By the tone of her voice, you’d think she was asking me to scrub the floors. “No problem,” I told her brightly. “It’s a lovely day for a drive. Besides, I work for you, remember? It’s not as if you’re asking a favor.”
She hesitated. “But you’re my friend, too. My friend, first and foremost. You sure you don’t mind?”
“Positive.”
Daria stood and went to the file cabinet. “Get blueprints if you can,” she said as she handed me the file, “otherwise sketch the floor plan and take measurements. It would be helpful if you could get paint and fabric samples as well.”
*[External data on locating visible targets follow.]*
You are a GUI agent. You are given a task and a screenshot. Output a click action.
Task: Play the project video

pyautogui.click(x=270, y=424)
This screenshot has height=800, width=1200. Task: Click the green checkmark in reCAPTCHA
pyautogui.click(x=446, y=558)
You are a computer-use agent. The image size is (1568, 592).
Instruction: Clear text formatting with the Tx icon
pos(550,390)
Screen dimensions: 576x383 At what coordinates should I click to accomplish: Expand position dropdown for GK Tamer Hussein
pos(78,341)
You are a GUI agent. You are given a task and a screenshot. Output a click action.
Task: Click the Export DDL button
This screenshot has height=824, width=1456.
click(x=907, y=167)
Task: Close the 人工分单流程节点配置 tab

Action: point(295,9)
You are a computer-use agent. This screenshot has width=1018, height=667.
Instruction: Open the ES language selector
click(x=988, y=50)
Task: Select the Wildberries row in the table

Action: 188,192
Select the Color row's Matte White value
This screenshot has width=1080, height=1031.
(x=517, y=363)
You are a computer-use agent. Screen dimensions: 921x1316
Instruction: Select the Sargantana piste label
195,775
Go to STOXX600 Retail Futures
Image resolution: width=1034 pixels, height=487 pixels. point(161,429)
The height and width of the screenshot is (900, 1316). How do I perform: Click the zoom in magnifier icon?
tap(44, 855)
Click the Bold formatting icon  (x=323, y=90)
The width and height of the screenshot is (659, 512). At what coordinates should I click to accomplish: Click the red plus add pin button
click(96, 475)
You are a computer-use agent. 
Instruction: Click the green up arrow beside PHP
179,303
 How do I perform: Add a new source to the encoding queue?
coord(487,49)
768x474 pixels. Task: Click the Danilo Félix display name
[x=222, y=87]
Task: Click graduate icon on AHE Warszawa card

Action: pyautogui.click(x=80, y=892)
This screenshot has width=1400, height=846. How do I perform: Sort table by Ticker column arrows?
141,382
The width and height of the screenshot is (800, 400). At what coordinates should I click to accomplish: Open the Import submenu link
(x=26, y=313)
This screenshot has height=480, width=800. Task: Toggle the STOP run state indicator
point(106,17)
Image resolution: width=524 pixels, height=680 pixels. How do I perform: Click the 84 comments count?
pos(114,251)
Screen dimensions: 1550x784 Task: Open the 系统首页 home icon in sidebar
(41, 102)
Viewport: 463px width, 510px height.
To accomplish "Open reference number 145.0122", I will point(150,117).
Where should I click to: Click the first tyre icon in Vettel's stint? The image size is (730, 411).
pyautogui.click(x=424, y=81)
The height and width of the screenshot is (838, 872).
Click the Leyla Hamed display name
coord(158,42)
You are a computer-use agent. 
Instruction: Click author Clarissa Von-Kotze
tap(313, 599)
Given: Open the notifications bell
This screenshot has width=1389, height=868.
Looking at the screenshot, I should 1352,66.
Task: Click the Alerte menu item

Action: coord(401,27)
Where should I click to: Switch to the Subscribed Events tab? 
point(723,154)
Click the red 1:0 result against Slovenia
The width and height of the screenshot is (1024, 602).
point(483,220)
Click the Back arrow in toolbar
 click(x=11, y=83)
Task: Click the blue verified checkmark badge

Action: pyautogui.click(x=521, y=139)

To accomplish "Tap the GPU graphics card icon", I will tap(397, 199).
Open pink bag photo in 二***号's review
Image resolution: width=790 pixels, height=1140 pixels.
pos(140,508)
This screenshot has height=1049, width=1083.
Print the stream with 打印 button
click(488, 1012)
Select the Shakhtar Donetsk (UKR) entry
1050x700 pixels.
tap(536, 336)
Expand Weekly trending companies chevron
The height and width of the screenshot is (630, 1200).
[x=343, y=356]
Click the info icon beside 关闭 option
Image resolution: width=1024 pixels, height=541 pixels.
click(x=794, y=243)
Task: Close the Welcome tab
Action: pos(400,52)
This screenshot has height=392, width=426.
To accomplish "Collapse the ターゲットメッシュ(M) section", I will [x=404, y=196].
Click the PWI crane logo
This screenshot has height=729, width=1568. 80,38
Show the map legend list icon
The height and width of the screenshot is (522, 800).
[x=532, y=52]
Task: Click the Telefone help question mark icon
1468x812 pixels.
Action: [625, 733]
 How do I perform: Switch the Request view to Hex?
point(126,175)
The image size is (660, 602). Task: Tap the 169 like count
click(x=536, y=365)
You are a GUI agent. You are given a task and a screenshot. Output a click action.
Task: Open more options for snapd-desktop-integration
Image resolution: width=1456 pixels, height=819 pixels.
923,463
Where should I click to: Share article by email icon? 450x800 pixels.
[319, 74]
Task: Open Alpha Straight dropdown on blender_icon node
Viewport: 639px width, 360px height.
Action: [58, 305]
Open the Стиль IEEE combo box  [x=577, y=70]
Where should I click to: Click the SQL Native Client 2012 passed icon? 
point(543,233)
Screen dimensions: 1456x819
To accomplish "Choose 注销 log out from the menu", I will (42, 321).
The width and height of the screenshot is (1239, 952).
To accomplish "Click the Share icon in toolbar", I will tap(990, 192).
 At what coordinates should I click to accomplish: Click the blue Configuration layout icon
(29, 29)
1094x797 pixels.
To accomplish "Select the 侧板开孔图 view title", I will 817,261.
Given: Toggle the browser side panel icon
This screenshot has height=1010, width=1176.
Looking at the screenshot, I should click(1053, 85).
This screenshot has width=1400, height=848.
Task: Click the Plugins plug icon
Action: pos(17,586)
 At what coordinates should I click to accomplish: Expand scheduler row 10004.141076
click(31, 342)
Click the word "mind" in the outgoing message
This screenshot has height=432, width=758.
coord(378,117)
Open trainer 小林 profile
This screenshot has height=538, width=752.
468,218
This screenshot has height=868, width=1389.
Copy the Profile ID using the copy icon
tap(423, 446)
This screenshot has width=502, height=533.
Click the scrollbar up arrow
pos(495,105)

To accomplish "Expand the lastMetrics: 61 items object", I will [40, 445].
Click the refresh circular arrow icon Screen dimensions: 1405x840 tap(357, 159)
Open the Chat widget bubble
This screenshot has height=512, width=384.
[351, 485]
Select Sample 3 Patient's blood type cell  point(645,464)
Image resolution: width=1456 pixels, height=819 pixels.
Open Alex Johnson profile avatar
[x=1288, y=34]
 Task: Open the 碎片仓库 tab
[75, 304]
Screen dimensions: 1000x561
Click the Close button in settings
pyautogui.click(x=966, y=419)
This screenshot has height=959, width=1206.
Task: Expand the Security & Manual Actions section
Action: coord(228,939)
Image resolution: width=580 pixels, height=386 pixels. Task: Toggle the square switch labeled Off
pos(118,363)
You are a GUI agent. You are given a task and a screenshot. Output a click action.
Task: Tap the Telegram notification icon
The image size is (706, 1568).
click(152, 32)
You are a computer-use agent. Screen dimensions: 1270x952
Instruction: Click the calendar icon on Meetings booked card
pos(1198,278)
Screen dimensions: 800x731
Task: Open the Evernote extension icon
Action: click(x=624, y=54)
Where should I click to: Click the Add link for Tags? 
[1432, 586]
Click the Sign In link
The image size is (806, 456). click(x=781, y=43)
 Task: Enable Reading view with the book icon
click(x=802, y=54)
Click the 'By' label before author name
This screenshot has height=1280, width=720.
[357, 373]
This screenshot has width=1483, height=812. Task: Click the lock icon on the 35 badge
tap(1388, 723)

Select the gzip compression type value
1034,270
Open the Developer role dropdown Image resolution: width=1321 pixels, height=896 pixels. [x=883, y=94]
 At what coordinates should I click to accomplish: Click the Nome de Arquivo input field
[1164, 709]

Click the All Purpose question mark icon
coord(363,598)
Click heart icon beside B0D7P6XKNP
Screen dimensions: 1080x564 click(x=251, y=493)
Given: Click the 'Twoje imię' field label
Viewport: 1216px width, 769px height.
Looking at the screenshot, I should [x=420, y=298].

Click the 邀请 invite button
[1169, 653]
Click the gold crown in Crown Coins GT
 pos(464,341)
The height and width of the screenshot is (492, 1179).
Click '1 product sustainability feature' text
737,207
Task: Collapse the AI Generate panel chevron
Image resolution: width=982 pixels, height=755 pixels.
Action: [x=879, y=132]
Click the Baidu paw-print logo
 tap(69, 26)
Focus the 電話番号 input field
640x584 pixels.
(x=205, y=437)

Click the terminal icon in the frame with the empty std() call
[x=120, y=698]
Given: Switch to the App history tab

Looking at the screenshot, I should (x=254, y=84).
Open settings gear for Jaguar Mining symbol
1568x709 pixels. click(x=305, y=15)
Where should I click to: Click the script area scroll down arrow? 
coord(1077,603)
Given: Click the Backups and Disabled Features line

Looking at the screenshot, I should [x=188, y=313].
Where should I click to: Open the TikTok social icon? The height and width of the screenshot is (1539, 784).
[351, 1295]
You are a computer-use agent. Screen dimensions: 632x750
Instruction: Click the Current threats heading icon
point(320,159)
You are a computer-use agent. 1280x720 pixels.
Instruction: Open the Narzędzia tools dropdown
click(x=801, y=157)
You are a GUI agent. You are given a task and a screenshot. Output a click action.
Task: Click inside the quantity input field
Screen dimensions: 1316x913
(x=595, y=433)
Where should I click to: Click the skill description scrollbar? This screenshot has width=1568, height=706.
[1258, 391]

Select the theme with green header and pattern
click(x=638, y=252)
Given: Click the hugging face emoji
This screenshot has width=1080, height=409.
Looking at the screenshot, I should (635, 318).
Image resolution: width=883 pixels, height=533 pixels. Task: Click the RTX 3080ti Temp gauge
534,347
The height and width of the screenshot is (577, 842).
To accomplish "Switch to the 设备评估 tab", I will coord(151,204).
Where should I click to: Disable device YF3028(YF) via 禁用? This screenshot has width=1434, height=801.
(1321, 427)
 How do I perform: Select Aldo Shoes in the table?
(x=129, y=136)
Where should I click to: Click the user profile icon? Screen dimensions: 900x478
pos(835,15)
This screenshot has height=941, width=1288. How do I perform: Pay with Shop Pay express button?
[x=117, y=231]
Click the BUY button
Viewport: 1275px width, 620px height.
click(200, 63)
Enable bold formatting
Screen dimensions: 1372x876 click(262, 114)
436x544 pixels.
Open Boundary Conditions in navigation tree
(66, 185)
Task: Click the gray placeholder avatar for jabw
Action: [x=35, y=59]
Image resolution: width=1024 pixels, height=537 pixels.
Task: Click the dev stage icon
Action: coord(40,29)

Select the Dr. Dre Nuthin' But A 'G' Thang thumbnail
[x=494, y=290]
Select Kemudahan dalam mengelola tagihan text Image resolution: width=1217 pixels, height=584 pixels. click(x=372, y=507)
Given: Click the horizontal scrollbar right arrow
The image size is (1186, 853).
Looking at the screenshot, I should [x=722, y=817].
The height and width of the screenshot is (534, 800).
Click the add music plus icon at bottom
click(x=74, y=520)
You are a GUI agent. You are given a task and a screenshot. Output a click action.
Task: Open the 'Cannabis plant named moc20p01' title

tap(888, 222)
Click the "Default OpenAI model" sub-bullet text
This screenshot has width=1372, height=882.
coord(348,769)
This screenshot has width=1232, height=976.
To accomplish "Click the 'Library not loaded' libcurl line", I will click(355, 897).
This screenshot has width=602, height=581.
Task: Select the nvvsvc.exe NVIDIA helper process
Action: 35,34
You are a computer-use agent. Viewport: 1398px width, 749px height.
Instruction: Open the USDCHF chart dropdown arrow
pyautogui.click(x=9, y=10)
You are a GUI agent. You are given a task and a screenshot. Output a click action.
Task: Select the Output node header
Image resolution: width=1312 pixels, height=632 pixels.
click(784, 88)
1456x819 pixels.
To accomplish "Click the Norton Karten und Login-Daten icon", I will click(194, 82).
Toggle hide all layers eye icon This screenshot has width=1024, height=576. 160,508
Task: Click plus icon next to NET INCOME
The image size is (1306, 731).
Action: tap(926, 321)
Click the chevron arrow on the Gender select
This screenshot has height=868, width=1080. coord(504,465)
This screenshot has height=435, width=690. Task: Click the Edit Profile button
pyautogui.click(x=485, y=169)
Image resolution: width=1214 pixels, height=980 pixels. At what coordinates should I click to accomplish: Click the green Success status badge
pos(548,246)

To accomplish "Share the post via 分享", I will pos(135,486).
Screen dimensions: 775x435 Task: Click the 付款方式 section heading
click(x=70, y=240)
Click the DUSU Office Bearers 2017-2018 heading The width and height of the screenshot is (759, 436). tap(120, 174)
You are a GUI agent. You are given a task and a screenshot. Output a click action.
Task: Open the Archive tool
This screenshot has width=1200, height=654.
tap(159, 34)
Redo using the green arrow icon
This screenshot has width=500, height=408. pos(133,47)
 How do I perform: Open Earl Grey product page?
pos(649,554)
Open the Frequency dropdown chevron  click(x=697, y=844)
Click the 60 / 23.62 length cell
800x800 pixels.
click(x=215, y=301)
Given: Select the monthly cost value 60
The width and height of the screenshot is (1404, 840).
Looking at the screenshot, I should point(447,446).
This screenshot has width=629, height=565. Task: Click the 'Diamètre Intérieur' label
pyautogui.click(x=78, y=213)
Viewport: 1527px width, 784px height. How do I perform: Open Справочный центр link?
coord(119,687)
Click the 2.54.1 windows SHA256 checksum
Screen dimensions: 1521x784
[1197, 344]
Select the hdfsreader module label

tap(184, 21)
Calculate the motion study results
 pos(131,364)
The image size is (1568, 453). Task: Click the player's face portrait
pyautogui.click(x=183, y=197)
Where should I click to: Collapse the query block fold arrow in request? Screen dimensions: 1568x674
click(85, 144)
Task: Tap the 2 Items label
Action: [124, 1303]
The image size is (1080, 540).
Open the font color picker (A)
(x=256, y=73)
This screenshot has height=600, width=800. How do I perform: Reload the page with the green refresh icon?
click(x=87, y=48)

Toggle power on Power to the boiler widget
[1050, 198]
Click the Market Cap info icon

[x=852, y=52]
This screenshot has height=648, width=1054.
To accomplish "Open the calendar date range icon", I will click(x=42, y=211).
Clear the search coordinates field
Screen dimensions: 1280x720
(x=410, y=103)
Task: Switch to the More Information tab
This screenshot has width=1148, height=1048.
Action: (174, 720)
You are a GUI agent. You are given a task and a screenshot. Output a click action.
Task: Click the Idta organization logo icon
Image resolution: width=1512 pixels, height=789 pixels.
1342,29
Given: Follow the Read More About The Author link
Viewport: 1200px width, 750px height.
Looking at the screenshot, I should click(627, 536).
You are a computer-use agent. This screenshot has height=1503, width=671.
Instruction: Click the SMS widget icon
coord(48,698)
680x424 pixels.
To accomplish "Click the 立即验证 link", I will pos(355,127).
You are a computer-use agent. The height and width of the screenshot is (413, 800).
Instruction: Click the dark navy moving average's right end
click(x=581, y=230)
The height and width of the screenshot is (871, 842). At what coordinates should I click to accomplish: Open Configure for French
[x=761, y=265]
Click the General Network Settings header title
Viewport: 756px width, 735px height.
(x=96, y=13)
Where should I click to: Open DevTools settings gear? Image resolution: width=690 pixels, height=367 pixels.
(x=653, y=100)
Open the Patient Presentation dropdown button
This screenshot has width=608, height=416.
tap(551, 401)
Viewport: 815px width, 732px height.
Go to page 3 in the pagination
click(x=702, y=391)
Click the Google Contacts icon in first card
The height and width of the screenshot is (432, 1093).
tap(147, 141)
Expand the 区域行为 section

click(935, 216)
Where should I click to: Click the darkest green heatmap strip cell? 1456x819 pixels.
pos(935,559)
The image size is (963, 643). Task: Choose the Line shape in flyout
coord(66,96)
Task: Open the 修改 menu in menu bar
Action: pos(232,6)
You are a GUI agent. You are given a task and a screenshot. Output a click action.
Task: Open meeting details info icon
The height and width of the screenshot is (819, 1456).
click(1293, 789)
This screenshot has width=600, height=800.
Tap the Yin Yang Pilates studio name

“I’ll take care of it all.”
“Thanks, Kate,” she mumbled, her head already bent over the papers on her desk.
~*~
Charles C. Gatskill, Esq. was a short man, with a substantial, rounded bottom and thinning hair. The gold chain around his neck and the diamond pinky ring on his left hand did little to improve the image. He was on the phone when I arrived, but managed to introduce himself anyway, cupping the receiver with his shoulder as he shook hands. He had a grin that flashed at unexpected intervals like a bulb with a loose connection.